• PROBLEM REQUIREMENTS:
Filter the entries below, keeping only lines with the word "Author".

• DATA FOR THIS TASK:

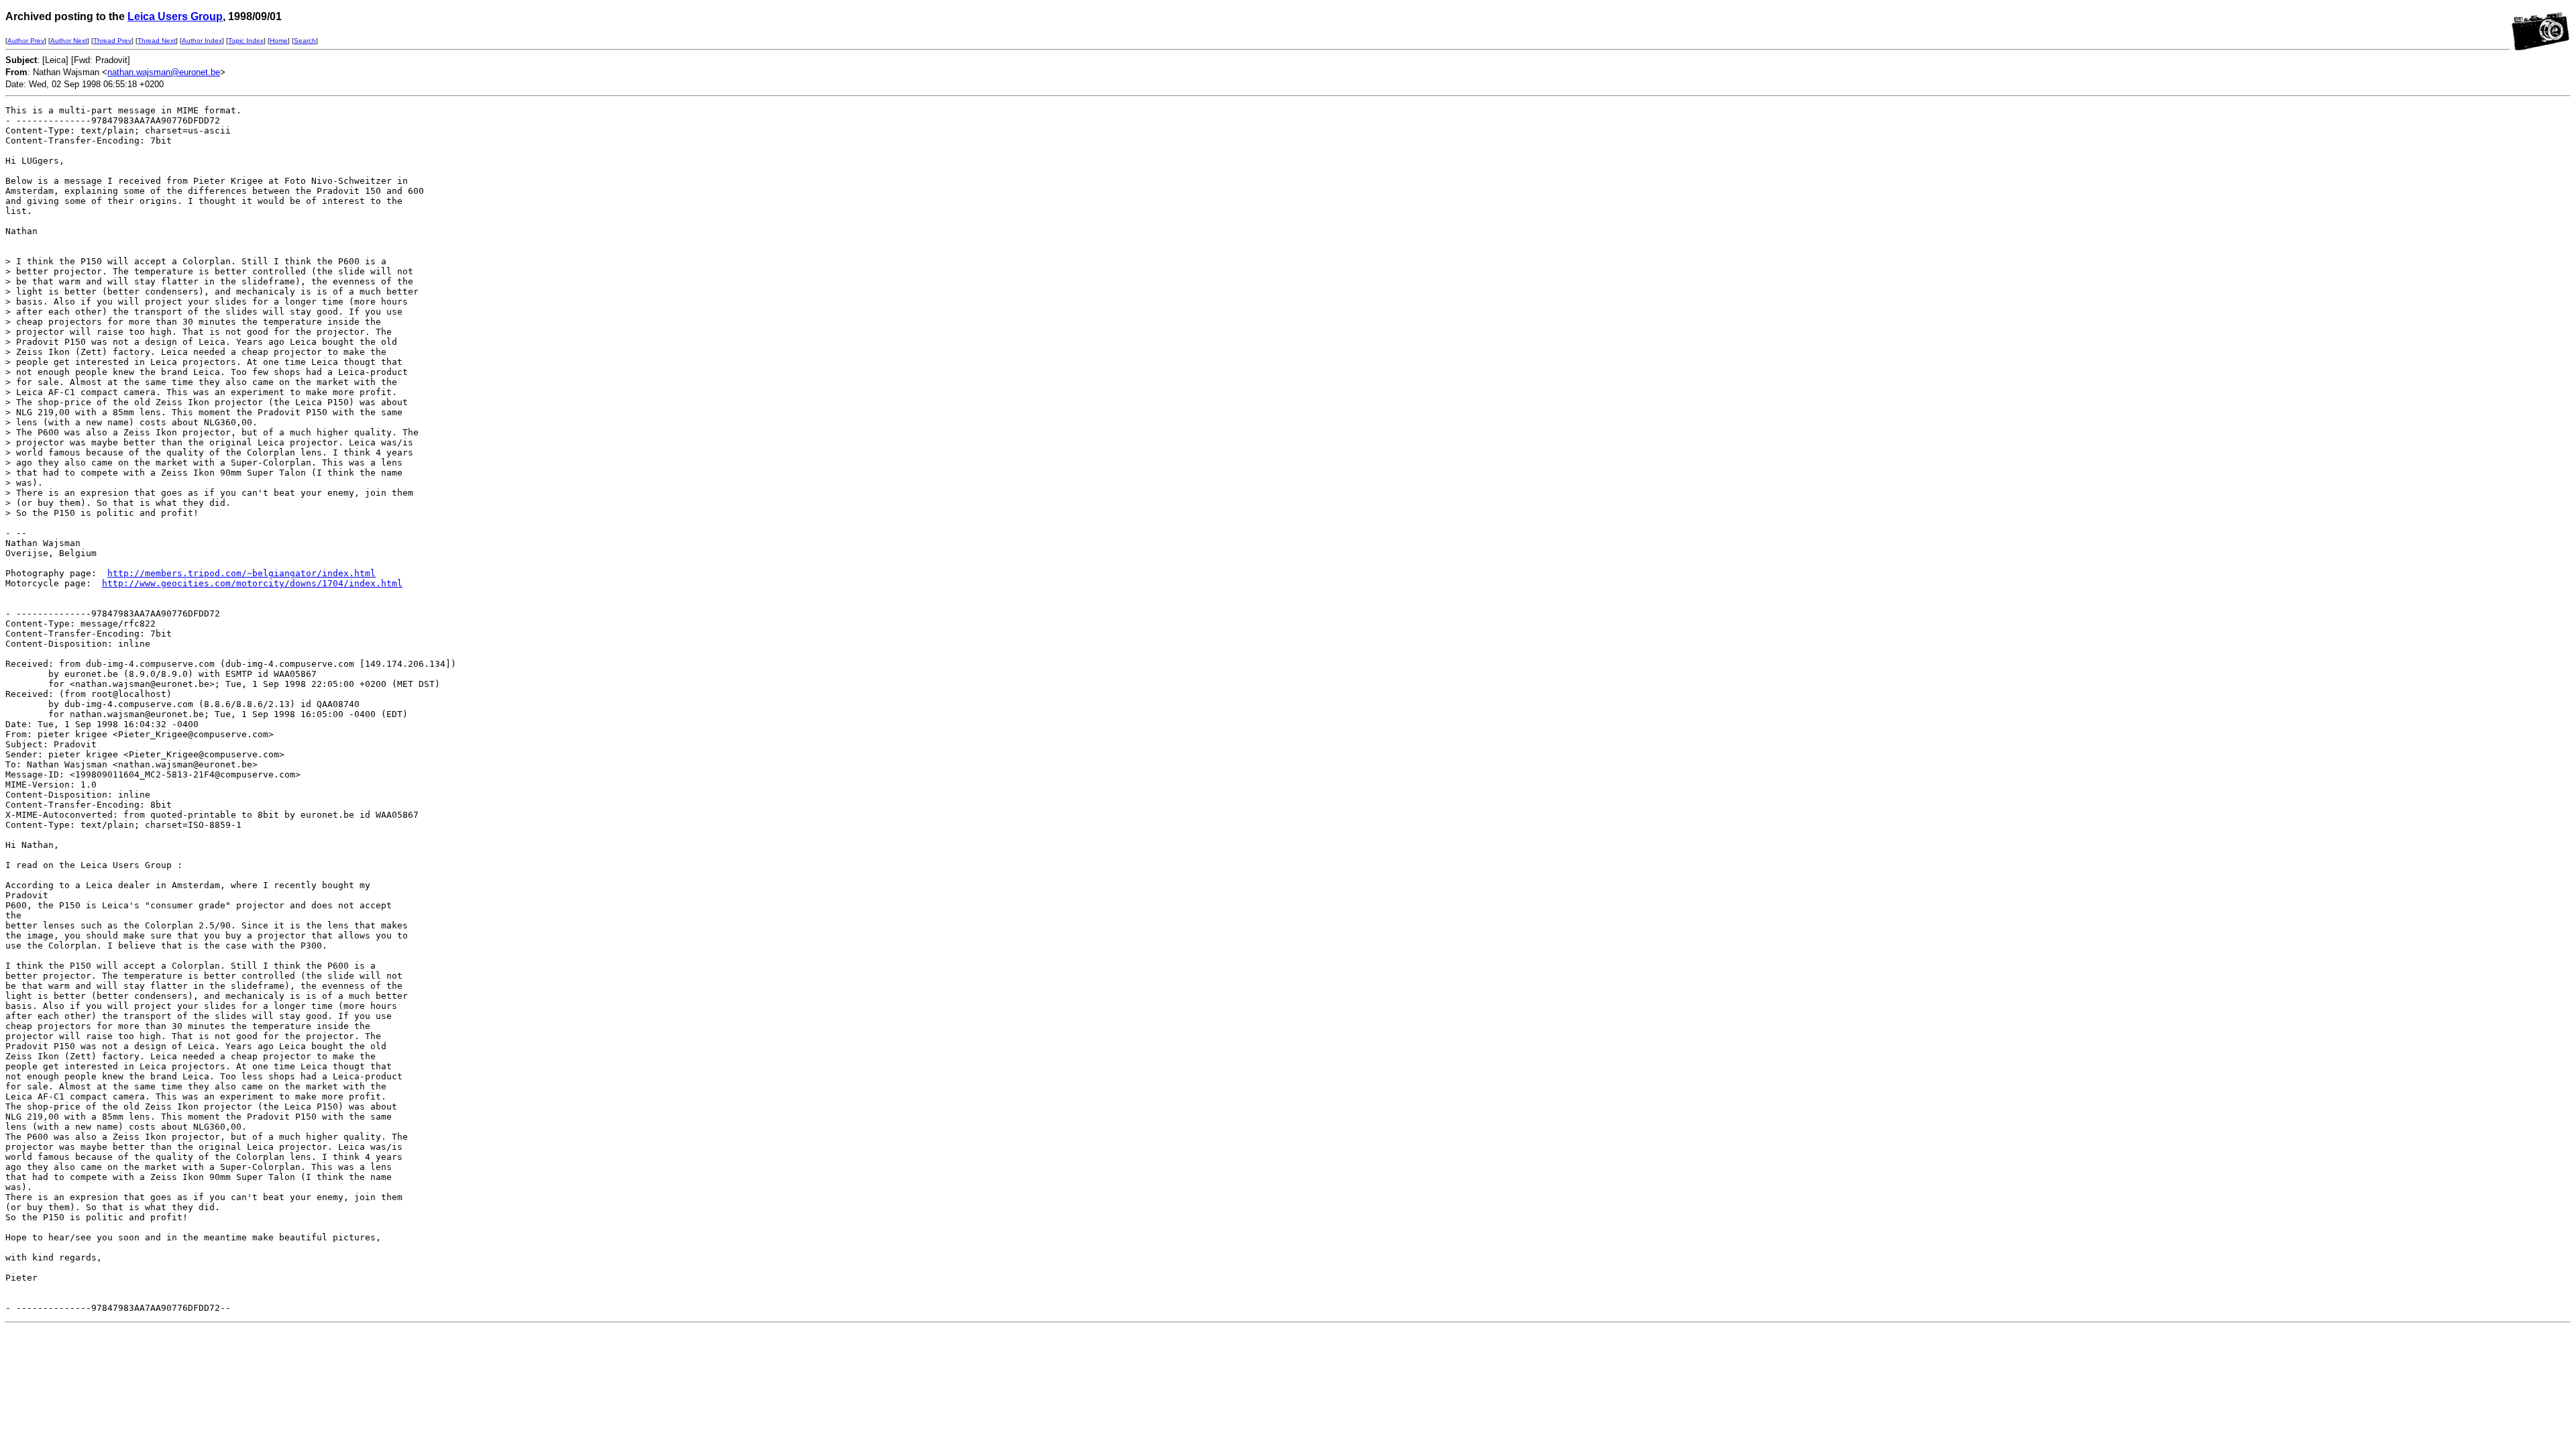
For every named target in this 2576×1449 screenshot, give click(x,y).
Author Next (68, 40)
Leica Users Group (175, 16)
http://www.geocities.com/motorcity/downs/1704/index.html (252, 583)
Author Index (202, 40)
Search (305, 40)
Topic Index (246, 40)
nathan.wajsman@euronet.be (163, 72)
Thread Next (157, 40)
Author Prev (25, 40)
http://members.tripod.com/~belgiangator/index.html (241, 573)
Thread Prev (112, 40)
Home (279, 40)
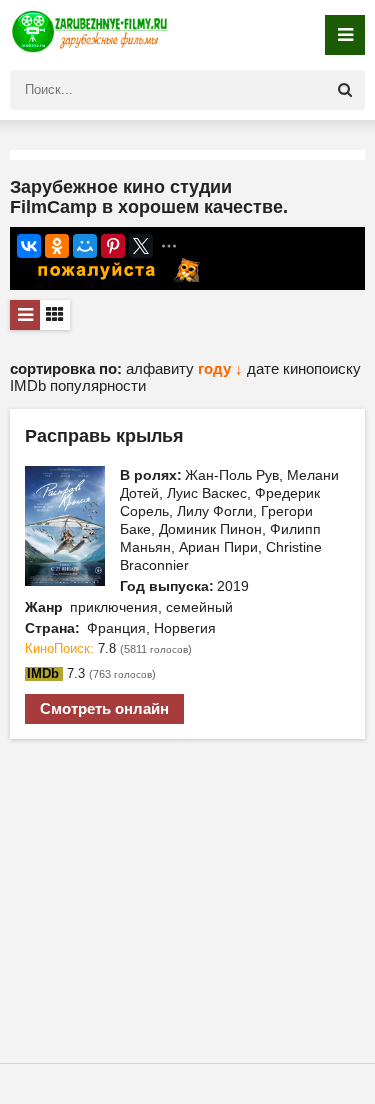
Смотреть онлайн (104, 708)
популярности (98, 385)
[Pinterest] (113, 246)
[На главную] (90, 35)
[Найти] (345, 90)
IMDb (30, 385)
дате (265, 368)
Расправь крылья (104, 436)
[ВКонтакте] (29, 246)
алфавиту (162, 368)
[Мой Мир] (85, 246)
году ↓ (220, 368)
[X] (141, 246)
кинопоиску (322, 368)
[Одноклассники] (57, 246)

• COMPLETED EXERCISE:
Author Next (68, 40)
Author Index (202, 40)
Author Prev (25, 40)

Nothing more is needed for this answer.